Task goal: Restate the records underneath, keeping each one exactly the same.

Provided data:
·····
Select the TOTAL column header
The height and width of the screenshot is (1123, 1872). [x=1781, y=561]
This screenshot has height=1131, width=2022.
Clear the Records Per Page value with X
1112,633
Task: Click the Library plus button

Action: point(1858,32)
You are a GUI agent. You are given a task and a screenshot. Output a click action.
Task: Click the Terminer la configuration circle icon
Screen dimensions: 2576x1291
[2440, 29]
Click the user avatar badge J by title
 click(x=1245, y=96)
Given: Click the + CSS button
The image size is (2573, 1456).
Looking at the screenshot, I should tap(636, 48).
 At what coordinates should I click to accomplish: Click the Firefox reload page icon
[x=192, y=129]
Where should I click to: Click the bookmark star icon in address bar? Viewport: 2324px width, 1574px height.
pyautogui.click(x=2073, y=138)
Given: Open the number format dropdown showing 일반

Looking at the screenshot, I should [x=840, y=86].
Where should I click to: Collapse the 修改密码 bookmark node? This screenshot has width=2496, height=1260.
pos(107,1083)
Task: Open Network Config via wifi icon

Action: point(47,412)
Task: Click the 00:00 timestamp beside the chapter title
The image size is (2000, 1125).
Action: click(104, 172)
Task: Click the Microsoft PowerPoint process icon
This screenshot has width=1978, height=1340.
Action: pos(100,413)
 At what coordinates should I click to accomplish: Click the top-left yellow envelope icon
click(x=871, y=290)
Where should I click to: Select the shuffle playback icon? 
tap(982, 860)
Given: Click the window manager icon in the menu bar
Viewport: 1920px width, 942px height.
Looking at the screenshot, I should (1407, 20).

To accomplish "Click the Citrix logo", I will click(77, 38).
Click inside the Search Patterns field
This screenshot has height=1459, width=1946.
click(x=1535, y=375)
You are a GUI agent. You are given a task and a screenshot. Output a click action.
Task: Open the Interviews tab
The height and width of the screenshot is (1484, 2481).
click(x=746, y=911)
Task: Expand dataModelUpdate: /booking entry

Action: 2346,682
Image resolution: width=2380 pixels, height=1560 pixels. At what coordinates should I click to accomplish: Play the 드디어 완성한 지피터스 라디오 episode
·····
Exercise result:
Select the TOTAL column header
The height and width of the screenshot is (1123, 1872). [x=1781, y=561]
This screenshot has height=1131, width=2022.
Clear the Records Per Page value with X
1112,633
Task: Click the Library plus button

Action: point(1858,32)
You are a GUI agent. You are given a task and a screenshot. Output a click action.
Task: Click the Terminer la configuration circle icon
Screen dimensions: 2576x1291
[2440, 29]
Click the user avatar badge J by title
 click(x=1245, y=96)
Given: Click the + CSS button
The image size is (2573, 1456).
Looking at the screenshot, I should tap(636, 48).
 At what coordinates should I click to accomplish: Click the Firefox reload page icon
[x=192, y=129]
Where should I click to: Click the bookmark star icon in address bar? Viewport: 2324px width, 1574px height.
pyautogui.click(x=2073, y=138)
Given: Open the number format dropdown showing 일반

Looking at the screenshot, I should [x=840, y=86].
Where should I click to: Collapse the 修改密码 bookmark node? This screenshot has width=2496, height=1260.
pos(107,1083)
Task: Open Network Config via wifi icon

Action: point(47,412)
Task: Click the 00:00 timestamp beside the chapter title
The image size is (2000, 1125).
Action: click(104, 172)
Task: Click the Microsoft PowerPoint process icon
This screenshot has width=1978, height=1340.
Action: pos(100,413)
 At what coordinates should I click to accomplish: Click the top-left yellow envelope icon
click(x=871, y=290)
Where should I click to: Select the shuffle playback icon? 
tap(982, 860)
Given: Click the window manager icon in the menu bar
Viewport: 1920px width, 942px height.
Looking at the screenshot, I should (1407, 20).

To accomplish "Click the Citrix logo", I will click(77, 38).
Click inside the Search Patterns field
This screenshot has height=1459, width=1946.
click(x=1535, y=375)
You are a GUI agent. You are given a task and a screenshot. Output a click action.
Task: Open the Interviews tab
The height and width of the screenshot is (1484, 2481).
click(x=746, y=911)
Task: Expand dataModelUpdate: /booking entry

Action: 2346,682
Image resolution: width=2380 pixels, height=1560 pixels. At what coordinates should I click to accomplish: Play the 드디어 완성한 지피터스 라디오 episode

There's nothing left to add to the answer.